(EXERCISE INPUT):
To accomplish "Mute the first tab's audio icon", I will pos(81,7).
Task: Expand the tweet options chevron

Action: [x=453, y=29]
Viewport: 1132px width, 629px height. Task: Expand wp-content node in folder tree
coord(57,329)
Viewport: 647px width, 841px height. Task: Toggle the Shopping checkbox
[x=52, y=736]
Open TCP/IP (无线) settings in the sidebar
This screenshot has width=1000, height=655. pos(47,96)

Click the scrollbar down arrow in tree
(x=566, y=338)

...

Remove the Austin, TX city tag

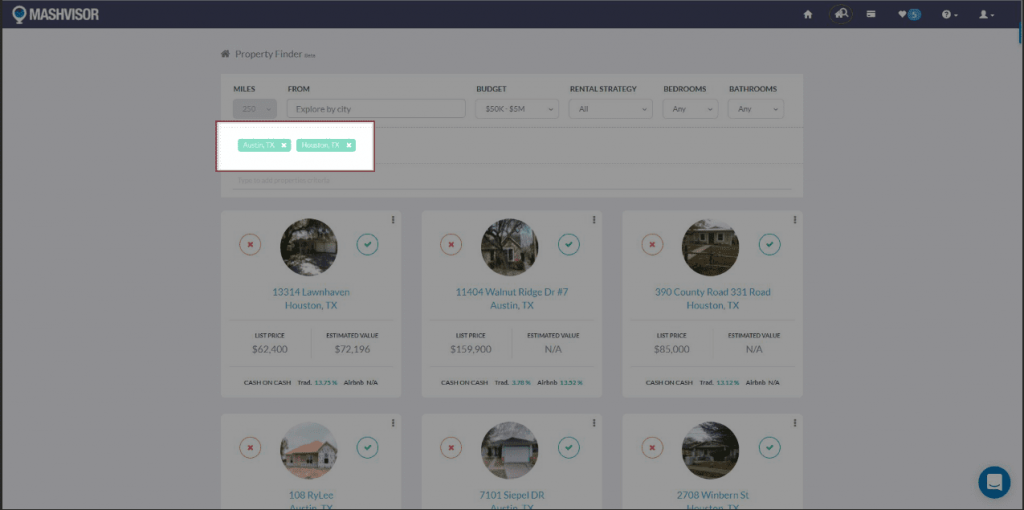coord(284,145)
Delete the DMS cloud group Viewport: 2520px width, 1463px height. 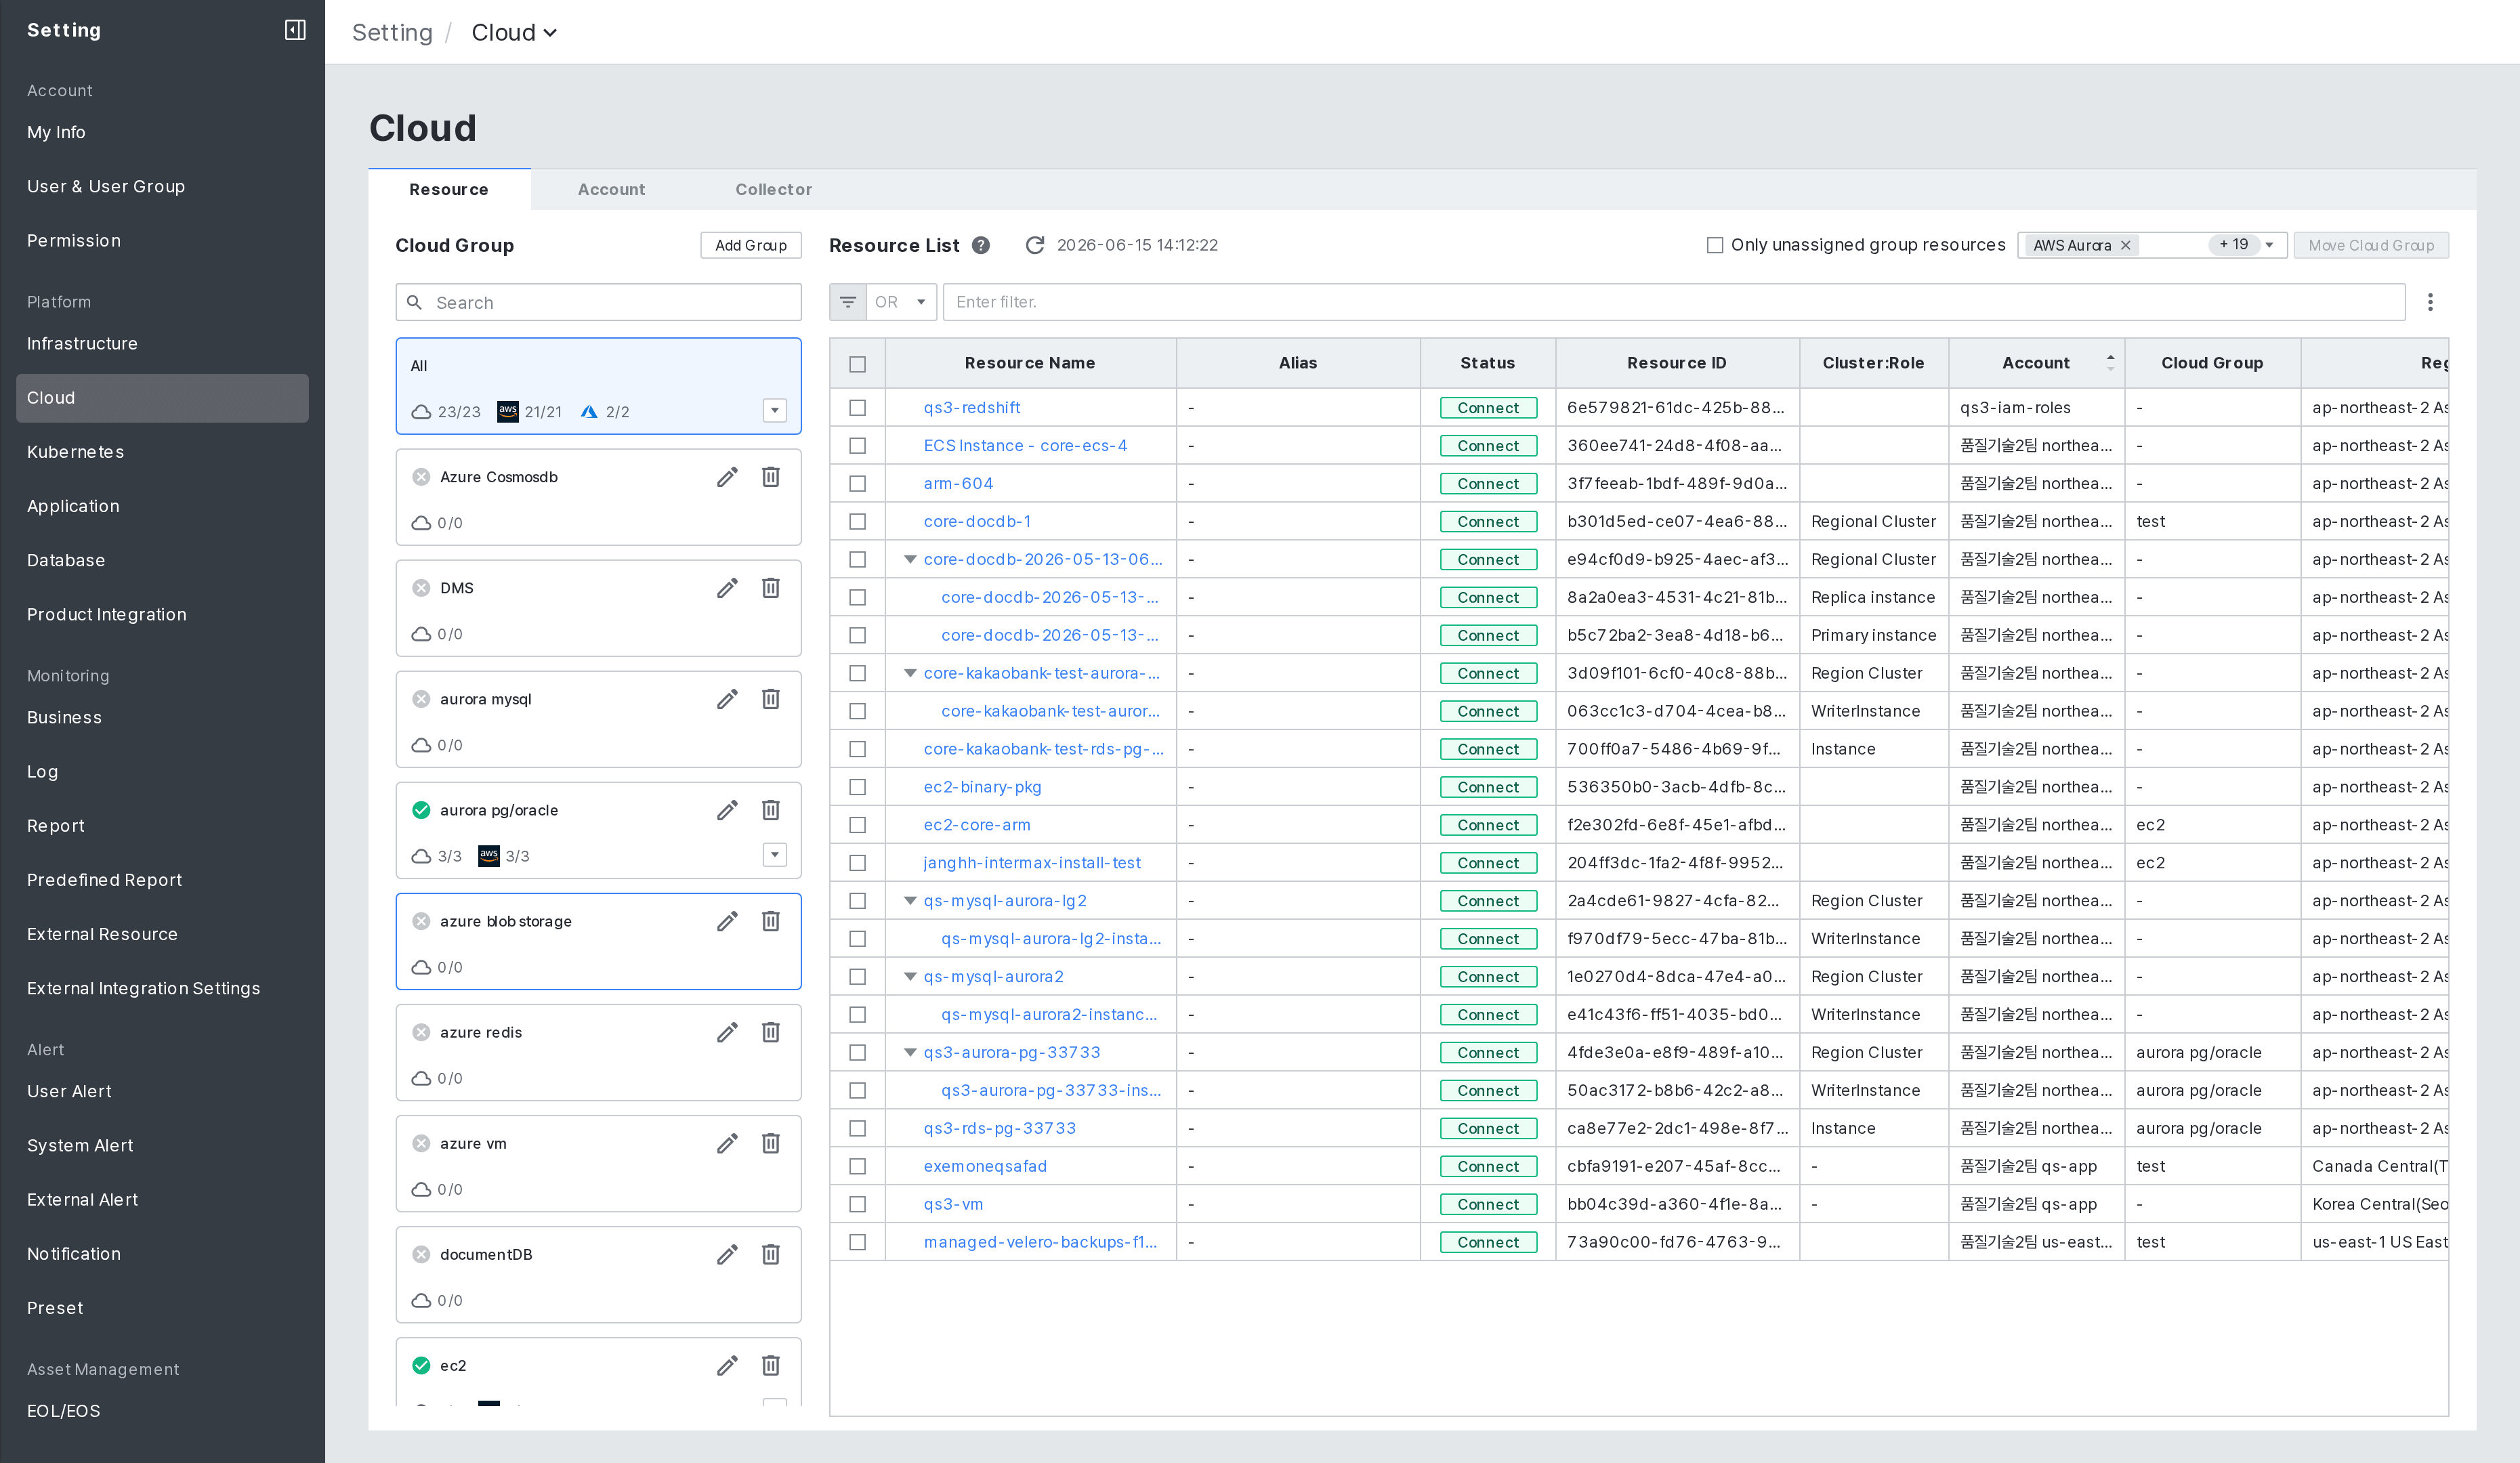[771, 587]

==

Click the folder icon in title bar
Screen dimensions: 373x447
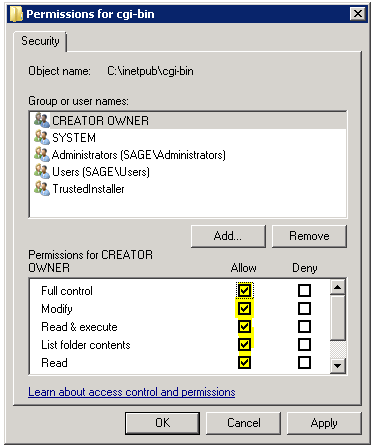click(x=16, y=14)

(WHAT YOU SHOULD DO):
Looking back over the listing above, how many lines include the word "icon"? Give the number and nothing more.

(WRITTEN RESPONSE):
2